O QUE FAZER ▸
Como fica o texto sobre a missão da Igreja entre "É o sentido" e "do seu Senhor.", inclusive, se você atualizar "riqueza" para "fortuna"?

É o sentido de missão que diz à Igreja que ela “não é fim em si mesma, mas
instrumento e mediação do Reino”. Por isso, se se armar em “Igreja
autorreferencial”, comprazendo-se nos “sucessos terrenos”, deixa a sua condição
de “Igreja de Cristo, seu corpo crucificado e glorioso”.
Por isso,
Francisco adverte-nos da preferência por “uma Igreja acidentada, ferida e
enlameada por ter saído pelas estradas, a uma Igreja enferma pelo fechamento e
a comodidade de se agarrar às próprias seguranças” (EG, 49). É a Igreja movida pela fé e não pela sede da riqueza,
do poder ou do prestígio; e que não se deslumbra consigo mesma, mas apenas com
o rosto do seu Senhor.
Sendo os
jovens “a esperança da missão” e continuando a “pessoa de Jesus e a Boa Nova
proclamada por Ele” a fascinar “muitos jovens”, o Pastor argentino aproveita o
ensejo para apontar o próximo Sínodo dos Bispos em torno do tema “Os jovens,
a fé e o discernimento vocacional” como “uma ocasião providencial para
envolver os jovens na responsabilidade missionária comum, que precisa da sua
rica imaginação e criatividade”.

ITENS FORNECIDOS ▸
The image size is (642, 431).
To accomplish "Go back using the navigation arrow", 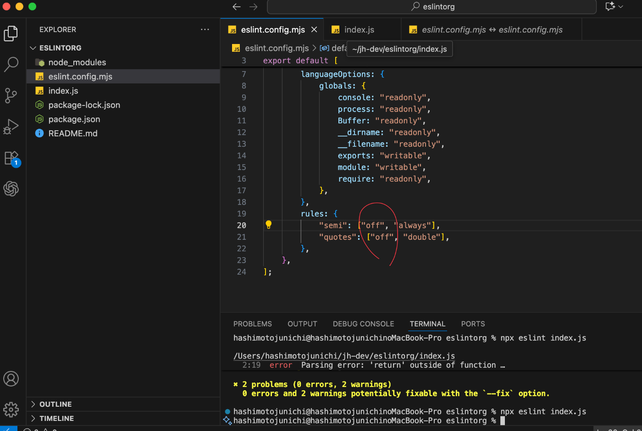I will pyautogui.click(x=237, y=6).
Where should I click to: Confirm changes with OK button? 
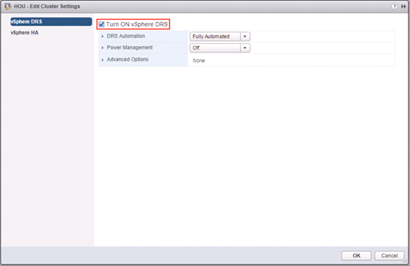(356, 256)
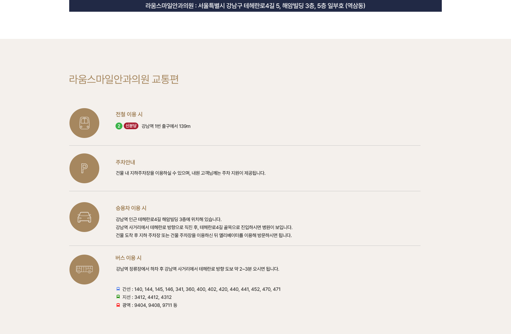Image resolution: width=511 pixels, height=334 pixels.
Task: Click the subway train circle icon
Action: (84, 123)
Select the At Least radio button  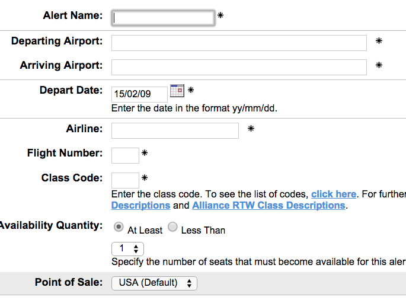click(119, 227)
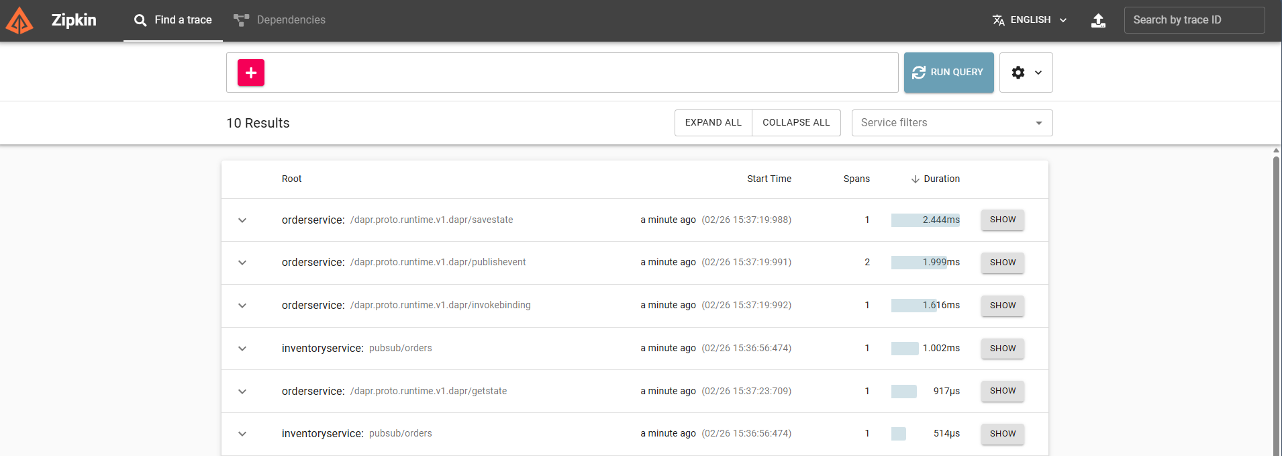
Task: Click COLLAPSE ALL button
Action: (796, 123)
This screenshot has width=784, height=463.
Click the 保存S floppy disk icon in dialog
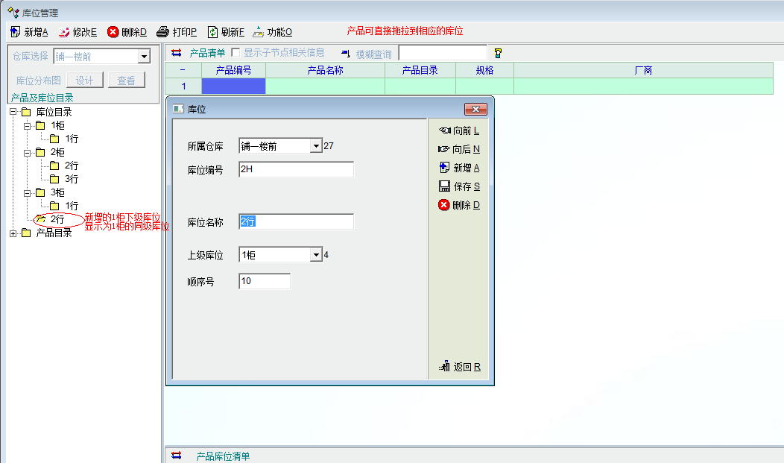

RESPOSTA ▸
É o sentido de missão que diz à Igreja que ela “não é fim em si mesma, mas
instrumento e mediação do Reino”. Por isso, se se armar em “Igreja
autorreferencial”, comprazendo-se nos “sucessos terrenos”, deixa a sua condição
de “Igreja de Cristo, seu corpo crucificado e glorioso”.
Por isso,
Francisco adverte-nos da preferência por “uma Igreja acidentada, ferida e
enlameada por ter saído pelas estradas, a uma Igreja enferma pelo fechamento e
a comodidade de se agarrar às próprias seguranças” (EG, 49). É a Igreja movida pela fé e não pela sede da fortuna,
do poder ou do prestígio; e que não se deslumbra consigo mesma, mas apenas com
o rosto do seu Senhor.